◆ **Records supplied**:
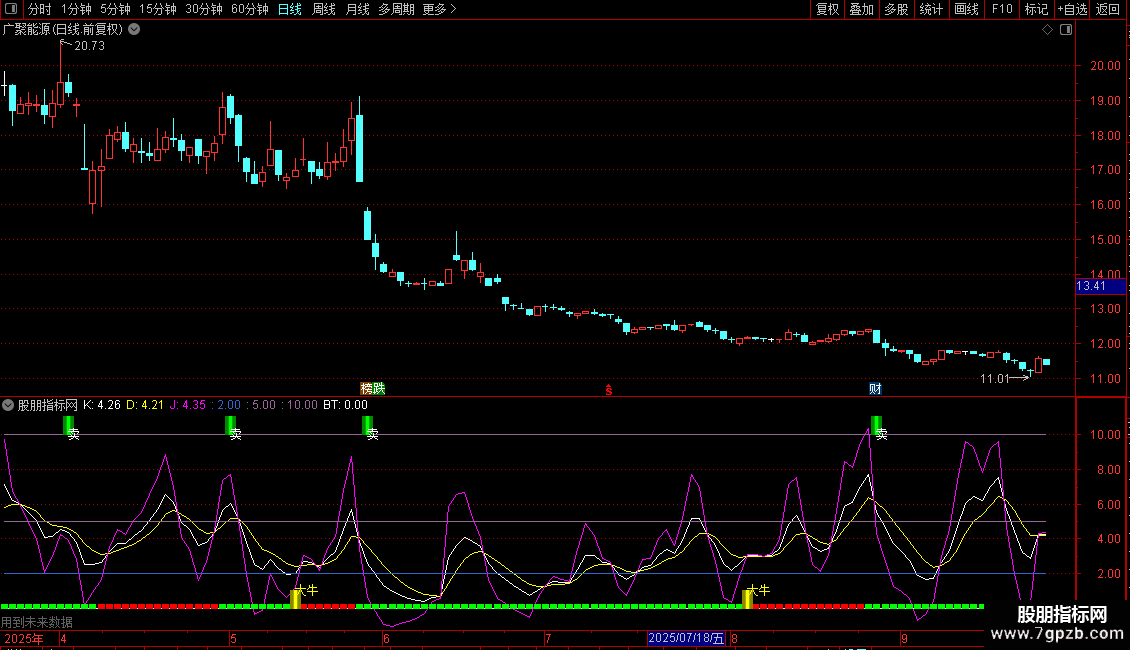Expand the 股朋指标网 indicator dropdown arrow
The height and width of the screenshot is (650, 1130).
9,405
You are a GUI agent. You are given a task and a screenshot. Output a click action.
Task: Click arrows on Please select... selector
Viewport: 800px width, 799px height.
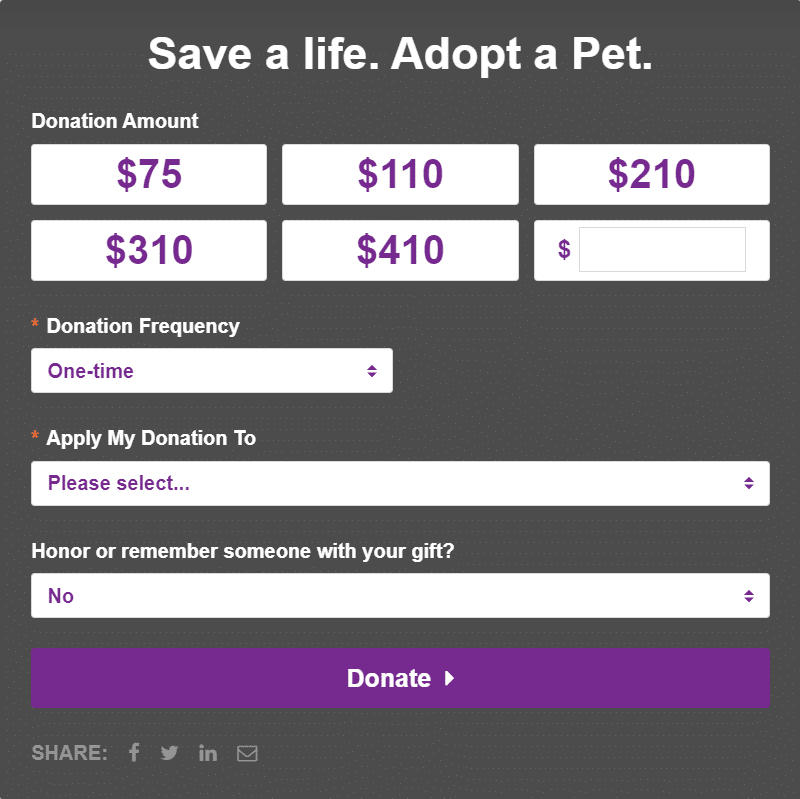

◆ **Task directions**: Nothing but the lines from the one that contains "You are a GUI" through the last line of the material should be written out, exactly. Omit pictures.

◆ **Result of this exercise**:
You are a GUI agent. You are given a task and a screenshot. Output a click action.
Task: Click arrows on Please select... selector
Viewport: 800px width, 799px height.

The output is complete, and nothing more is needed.